O tradutor, professor e pesquisador Mathieu Dosse é Mestre e Doutor em Literatura Comparada pela Université Paris VIII - Vincennes-Saint-Denis (2005/2011). Em sua tese, intitulada Poétique de la lecture de la traduction: Nabokov, Guimarães Rosa, Joyce, Dosse faz reflexões sobre o ofício da tradução e suas dificuldades, refletindo sobre as implicações de se transpor autores de estilos de escrita tão particulares para outros idiomas, e discutindo também a forma com que a poética do texto original incide nas respectivas traduções. A sua tese deu origem à sua última publicação, o livro: Poétique de la lecture des traductions: Joyce, Nabokov, Guimarães Rosa (Editora Garnier/2016). O seu trabalho como pesquisador e tradutor de Guimarães Rosa o alçou à condição de especialista deste autor brasileiro no cenário internacional. O jovem tradutor trabalhou em obras de autores consagrados da literatura brasileira como Graciliano Ramos (Vidas secas/Vies arides - 2014), Luiz Ruffato (Estive em Lisboa e lembrei de você/A Lisbonne j’ai pensé à toi - 2015) e, também, João Guimarães Rosa (Estas estórias/Mon oncle le jaguar et autres histoires - 2016), todos publicados na França pela Editora Chandeigne.
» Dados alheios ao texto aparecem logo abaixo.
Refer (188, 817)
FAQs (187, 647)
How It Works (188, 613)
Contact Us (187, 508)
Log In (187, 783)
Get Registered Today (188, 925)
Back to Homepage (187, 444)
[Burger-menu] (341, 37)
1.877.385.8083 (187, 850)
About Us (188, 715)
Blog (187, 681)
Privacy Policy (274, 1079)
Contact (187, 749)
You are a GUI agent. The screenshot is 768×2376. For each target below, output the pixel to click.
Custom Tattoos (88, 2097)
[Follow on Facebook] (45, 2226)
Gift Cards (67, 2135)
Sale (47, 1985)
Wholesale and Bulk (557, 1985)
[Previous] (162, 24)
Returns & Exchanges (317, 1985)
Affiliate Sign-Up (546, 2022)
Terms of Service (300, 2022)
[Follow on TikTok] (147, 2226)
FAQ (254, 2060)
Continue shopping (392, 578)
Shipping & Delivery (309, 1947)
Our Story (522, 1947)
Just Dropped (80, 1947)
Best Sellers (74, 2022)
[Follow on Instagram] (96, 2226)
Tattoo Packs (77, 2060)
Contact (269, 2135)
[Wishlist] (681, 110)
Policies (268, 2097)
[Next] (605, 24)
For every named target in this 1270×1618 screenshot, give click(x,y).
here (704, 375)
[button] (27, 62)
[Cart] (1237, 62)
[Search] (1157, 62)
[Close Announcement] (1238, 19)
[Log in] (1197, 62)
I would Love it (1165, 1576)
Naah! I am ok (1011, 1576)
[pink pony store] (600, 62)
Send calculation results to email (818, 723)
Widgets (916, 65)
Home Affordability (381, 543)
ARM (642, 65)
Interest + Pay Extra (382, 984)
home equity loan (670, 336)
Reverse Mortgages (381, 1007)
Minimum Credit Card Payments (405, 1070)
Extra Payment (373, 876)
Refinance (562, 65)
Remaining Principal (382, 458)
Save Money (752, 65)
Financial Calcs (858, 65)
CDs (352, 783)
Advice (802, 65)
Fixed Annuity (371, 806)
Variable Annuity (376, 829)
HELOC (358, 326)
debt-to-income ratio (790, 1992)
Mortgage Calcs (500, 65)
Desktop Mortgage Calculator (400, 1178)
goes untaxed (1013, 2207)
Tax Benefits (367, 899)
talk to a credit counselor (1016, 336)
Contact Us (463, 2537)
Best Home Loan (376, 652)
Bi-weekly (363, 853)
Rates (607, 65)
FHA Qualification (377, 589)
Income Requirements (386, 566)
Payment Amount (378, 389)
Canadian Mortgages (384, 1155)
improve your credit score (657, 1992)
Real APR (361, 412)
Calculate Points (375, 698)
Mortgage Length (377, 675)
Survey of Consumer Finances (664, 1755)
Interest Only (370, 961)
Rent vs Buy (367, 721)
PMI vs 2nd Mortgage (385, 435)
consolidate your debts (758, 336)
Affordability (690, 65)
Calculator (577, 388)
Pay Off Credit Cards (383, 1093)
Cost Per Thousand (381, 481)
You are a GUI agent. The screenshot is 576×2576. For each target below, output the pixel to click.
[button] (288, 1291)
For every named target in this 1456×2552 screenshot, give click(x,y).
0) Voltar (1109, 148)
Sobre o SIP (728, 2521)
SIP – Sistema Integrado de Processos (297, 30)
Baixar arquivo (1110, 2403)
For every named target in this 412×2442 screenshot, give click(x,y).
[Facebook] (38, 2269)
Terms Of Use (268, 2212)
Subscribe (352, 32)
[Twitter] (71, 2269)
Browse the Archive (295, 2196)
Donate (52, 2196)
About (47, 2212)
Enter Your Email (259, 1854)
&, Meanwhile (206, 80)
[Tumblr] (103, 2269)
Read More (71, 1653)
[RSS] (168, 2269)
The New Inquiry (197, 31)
ENTREVISTA COM MATHIEU DOSSE

Cadernos de Tradução (CT): Como e quando você começou a traduzir?

Mathieu Dosse (MD): A idéia surgiu enquanto estava fazendo meu doutorado sobre tradução. Tive que traduzir trechos do Grande Sertão: Veredas para o francês pois as traduções existentes não davam conta da complexidade do original. Adorei o trabalho. Depois tive vontade de traduzir o conto “Páramo” de Estas Estórias, que nunca havia sido traduzido em francês e que é, ao meu ver, um dos melhores do autor. Foi uma experiência tão forte que, depois de acabar meu doutorado, propus uma tradução do livro inteiro para a editora Chandeigne, que aceitou.

CT: Quais foram os primeiros autores brasileiros com os quais você teve contato?

MD: Leio em português desde criança. Me lembro em particular do Tesoura da Juventude, uma obra genial, que infelizmente não é mais editada. Mas meu primeiro encontro, já adulto, com um autor brasileiro, foi mesmo com o Guimarães Rosa.

CT: Qual é a sua relação com o Brasil e com a literatura brasileira? Qual foi a sua motivação para pesquisar Guimarães Rosa e dedicar parte de sua tese de doutorado na análise de Grande Sertão: Veredas?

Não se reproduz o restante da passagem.